IRS Foreign Reporting Pitfalls: Offshore Accounts & Activities, FBAR, & Reasons to Voluntarily Disclosure Missed Filings (TAX CPE)
Neil A.J. Sullivan, CPA, TEP
Offshore disclosures are complex and include: assets held individually or through a foreign entity (such as corporation, trust, or partnership) and transactions with foreign persons and/or entities.

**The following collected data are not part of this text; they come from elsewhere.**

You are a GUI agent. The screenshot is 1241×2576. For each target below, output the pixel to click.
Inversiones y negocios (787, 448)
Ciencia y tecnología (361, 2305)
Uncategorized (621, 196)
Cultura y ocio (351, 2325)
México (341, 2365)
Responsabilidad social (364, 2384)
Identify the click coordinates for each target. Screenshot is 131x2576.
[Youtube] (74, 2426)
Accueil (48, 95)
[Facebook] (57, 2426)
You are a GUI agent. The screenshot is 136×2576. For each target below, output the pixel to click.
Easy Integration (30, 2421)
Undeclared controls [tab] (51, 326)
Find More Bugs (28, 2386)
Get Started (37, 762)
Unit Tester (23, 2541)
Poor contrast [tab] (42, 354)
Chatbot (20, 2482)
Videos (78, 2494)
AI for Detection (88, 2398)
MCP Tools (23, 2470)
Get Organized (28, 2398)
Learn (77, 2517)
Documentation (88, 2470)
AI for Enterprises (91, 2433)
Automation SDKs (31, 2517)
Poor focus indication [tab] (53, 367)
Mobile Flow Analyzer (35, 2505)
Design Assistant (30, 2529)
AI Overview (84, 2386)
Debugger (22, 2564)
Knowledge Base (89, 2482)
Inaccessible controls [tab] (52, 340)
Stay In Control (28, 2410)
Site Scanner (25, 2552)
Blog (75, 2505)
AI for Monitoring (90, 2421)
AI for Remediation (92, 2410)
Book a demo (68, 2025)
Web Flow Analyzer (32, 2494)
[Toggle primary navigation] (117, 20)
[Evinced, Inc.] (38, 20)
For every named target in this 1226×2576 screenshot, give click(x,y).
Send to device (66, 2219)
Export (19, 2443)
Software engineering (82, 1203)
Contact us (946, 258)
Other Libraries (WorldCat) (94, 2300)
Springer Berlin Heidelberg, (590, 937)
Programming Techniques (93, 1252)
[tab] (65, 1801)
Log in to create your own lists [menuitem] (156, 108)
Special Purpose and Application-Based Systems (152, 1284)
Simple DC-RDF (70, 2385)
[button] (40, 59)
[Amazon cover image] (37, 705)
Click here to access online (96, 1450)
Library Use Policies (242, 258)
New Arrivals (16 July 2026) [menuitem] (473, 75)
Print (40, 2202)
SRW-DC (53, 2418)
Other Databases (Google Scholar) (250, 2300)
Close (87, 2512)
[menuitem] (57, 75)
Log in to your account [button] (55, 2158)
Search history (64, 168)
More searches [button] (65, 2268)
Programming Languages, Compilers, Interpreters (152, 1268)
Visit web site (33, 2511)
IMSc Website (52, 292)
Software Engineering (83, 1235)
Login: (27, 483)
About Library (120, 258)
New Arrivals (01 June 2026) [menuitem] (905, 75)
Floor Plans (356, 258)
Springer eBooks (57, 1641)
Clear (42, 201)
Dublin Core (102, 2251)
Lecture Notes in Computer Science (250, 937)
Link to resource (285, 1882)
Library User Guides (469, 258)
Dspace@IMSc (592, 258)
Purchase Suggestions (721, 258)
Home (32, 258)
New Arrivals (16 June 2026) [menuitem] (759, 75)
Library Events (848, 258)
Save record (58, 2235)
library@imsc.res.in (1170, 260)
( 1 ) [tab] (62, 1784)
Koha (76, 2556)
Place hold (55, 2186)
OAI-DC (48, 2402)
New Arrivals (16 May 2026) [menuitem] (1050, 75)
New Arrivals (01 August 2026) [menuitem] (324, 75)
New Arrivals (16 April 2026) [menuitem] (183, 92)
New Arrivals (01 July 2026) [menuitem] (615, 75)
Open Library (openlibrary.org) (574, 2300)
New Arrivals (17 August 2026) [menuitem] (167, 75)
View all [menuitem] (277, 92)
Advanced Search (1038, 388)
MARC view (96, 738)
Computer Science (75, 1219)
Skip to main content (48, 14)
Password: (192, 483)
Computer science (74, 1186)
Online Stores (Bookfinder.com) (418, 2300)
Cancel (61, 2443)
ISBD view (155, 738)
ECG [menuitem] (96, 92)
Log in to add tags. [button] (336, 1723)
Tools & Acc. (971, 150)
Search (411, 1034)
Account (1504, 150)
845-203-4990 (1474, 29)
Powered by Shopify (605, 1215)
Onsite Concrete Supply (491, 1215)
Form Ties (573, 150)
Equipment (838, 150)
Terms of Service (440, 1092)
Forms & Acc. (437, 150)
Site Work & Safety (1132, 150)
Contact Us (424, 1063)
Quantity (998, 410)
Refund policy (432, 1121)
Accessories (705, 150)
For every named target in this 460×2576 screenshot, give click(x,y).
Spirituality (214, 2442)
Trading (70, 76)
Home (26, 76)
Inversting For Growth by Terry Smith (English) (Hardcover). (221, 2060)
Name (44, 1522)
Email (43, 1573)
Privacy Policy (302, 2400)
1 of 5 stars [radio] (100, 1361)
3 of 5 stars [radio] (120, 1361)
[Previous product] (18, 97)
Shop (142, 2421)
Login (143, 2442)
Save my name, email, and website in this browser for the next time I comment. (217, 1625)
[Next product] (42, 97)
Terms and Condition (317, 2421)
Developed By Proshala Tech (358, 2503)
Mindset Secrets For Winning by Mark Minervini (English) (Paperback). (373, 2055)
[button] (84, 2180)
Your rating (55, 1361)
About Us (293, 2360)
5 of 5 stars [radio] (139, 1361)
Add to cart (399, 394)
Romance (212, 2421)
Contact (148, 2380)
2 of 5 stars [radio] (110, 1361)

IRS civil and criminal penalties for missed filings are Draconian ($10,000 ++).
Financial transparency through a network of international cooperation among 60 countries increases risks of nondisclosure of offshore accounts and activities, as exemplified by: Foreign reporting by Foreign Financial Institutions (FFI) to IRS under the Foreign Account Tax Compliance Act (FATCA), Tax Information Exchange Agreements (TIEA’s), and OECD multilateral Convention on Mutual Administrative Assistance in Tax Matters.
U.S. IRS Offshore reporting disclosures include: Specified Foreign Financial Assets, Form 8938; Foreign Trusts & Gifts, Form 3520; Foreign Corporations, Form 5471; Foreign Partnerships, Form 8865; & Transfers of Property to a Foreign Corporation, Form 926.
FBAR E filing tutorial - to (a) register & (b) E file your clients Report of Foreign Bank and Financial Accounts.